Dos and Don'ts in stock market Investing | Common Mistakes in Stock Trading & Investing

Dos and Don'ts in stock market
Common Mistakes in Stock Trading

Do’s of Stock Market Trading & Investing

1. In the beginning of stock market investing, focus on learning rather than on earning.

2. Always start with small amount of capital. After gaining knowledge and experience, increase your capital. Never invest all your money at a time.

3. Never invest all you money in one stock. Always diversify your portfolio across various sectors.

4. Start your investment early and be systematic.

5. Do fundamental analysis of stock before investing.
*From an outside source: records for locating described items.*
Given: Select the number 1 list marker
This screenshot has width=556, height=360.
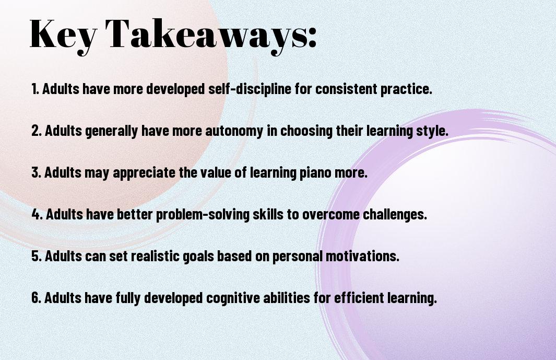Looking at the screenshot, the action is [x=35, y=89].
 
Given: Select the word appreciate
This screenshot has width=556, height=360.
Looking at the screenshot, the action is [x=144, y=173].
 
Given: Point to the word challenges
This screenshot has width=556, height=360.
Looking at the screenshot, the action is [x=395, y=214].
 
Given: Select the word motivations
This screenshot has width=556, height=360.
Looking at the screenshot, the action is [x=362, y=256].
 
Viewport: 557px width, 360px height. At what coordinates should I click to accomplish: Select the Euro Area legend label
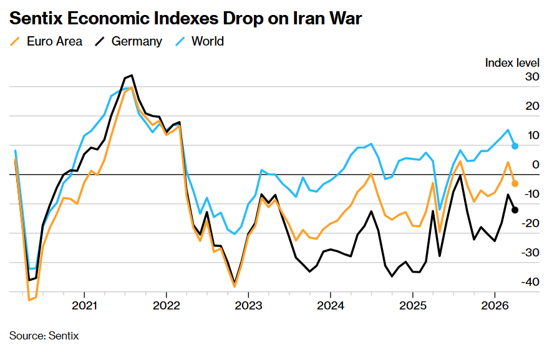click(54, 42)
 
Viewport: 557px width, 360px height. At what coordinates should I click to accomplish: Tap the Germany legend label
click(137, 42)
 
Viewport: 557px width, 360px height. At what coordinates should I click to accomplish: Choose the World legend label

6. Always invest your surplus fund in stock market. Borrowed money must not be invested in market.

7. Patience is the key for success in stock market.

8. Always hold quality stock for a very long period to get compounding benefit.

9. Hold the winning stocks and don’t hesitate to cut the loosing stocks.

10. Last but not the least, have faith in Indian Economy.

Don’ts of stock market trading & Investing (Common mistakes while investing in stock market)

common mistakes while investing in stock market
1. Investing is not gambling: Majority of people in our country considered investing in stock market as gambling. They enter into market to become rich over the night. But one must understood that investing in stock market is a pure business.

2. Avoid tips and recommendations: Instead of doing own research, people invest blindly in stock market on the tips and recommendation of other which can cause huge losses to the investors. Always do your own research while investing in stock market.

3. Unrealistic expectations: Multiple time unrealistic return in a very short period is one of the causes of losses in stock market. One must understood that growth in share price depends on the profitability of the companies. If the profits are growing at the rate of 20% per annum, one must expect 200% return a particular stock.

4. Beware of beast of stock market: One must not enter into such stock whose financial position is unsound and which can be easily operated by the operators.

5. Avoid over trade: Over trade in stock market must be avoided. It can cause huge losses. Not making losses is also very important in stock market.

6. Don’t fall in love with any stock: Investors must not fall in love with a particular stock.

7. Last but not the least, use your own mind and knowledge while investing in stock market.